This “ wooden building ” of Dr. Lübke is nothing more nor less than an altar with the wood on it ready for the fire; and its Babylonish-Assyrian derivation may be judged of from the fact that its date is not later than B. C. 1300, and is probably much older ; while the earliest Babylonish-Assyrian work is from B. c. 923 to 899, following the author’s chronology based on the English and French investigations, and from the admitted fact that its character is strikingly diverse from that of Asia. In fact, the Lions of Mycenæ are the direct progenitors of Eginetan sculpture, and, quite likely, of Assyrian as well. They form the culmination, so far as known, of a range of works extending from Fiesole to the coast of Asia Minor, and known as Pelasgic, which have no affinity of any kind with Egyptian work, either in spirit or method of execution.

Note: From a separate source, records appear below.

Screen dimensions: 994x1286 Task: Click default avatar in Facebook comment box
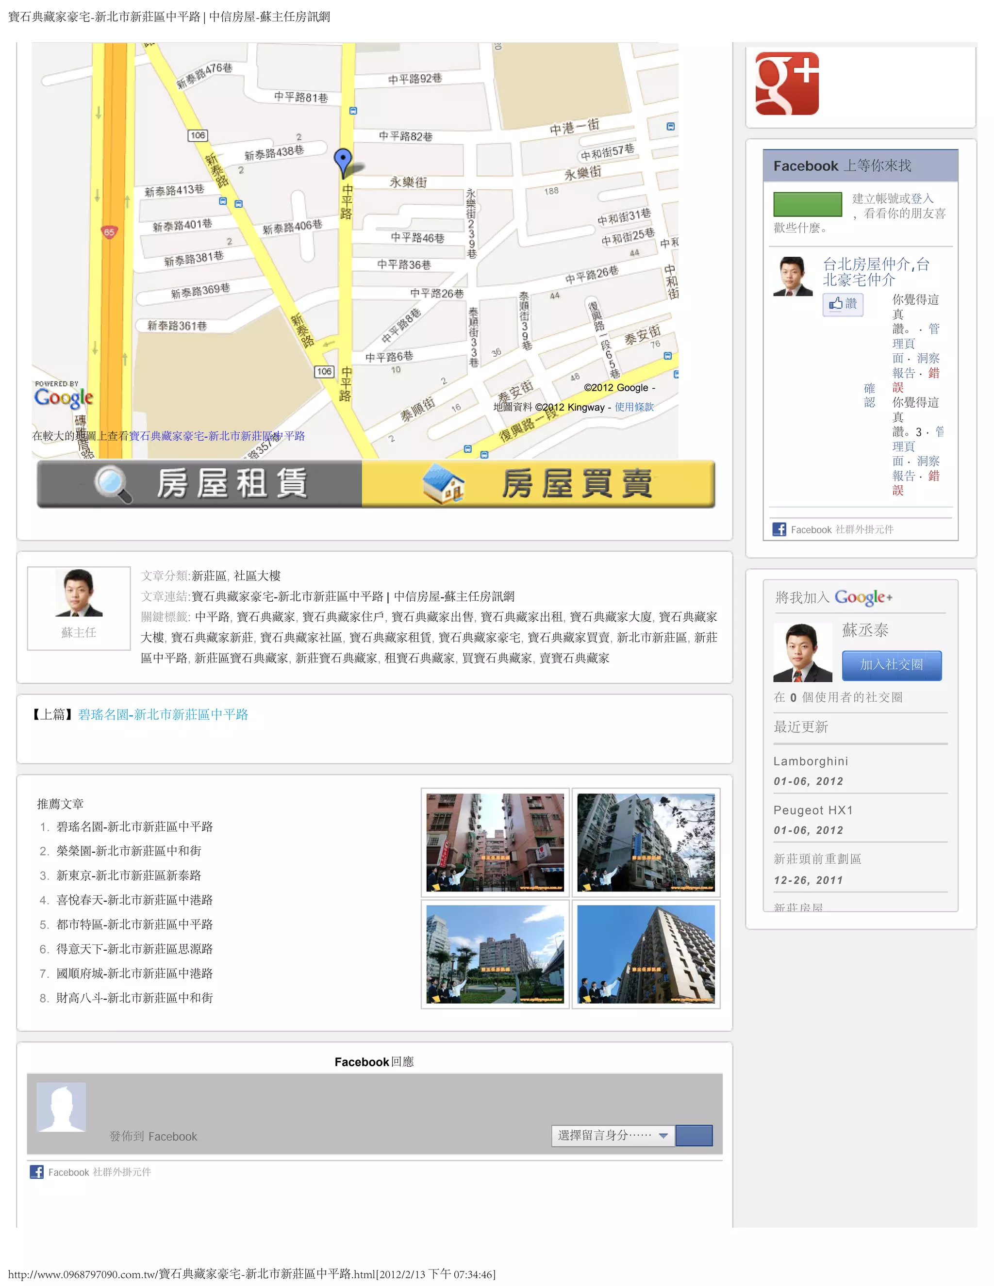(62, 1107)
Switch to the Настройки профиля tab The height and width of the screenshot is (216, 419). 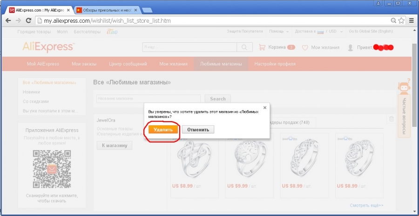coord(275,64)
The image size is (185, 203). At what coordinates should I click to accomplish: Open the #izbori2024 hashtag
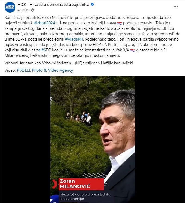coord(45,23)
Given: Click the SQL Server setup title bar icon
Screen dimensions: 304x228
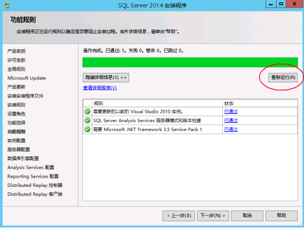Looking at the screenshot, I should coord(7,5).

Dr. Lübke is equally hazardous when he comes to treat of individual works of historical times ; and in his characterization of the epochs of their production he follows a system by far too rigid. There is no law of analysis by which the work of an untrained individual in an advanced epoch can be distinguished from that of an individual in an untrained epoch. Nothing in criticism is more hazardous than assigning a work to a given author on the authority of a verbal tradition; and we must put Pliny and Pansanias where we put the critics of our daily press ; they are good for facts when we know them to be truthful, and only to be accepted as judges when we can compare their judgments with the works. By this standard Pliny is only an old gossip not worth quoting, and Pausanias no more worth listening to than a Correspondent of the Daily Aurora. But Lübke goes far beyond the warrant of these authors. He assumes that, as certain artists are known to have executed certain subjects, and similar works have been found, the former were the authors and the latter their works; but no assumption can be more perilous, few so unjustifiable, as those Lübke has been guilty of. As an example, he says of Cresilas, that he made a wounded Amazon and he assumes at once that several marble statues of wounded Amazons are copies of this, and assigns them categorically to this artist.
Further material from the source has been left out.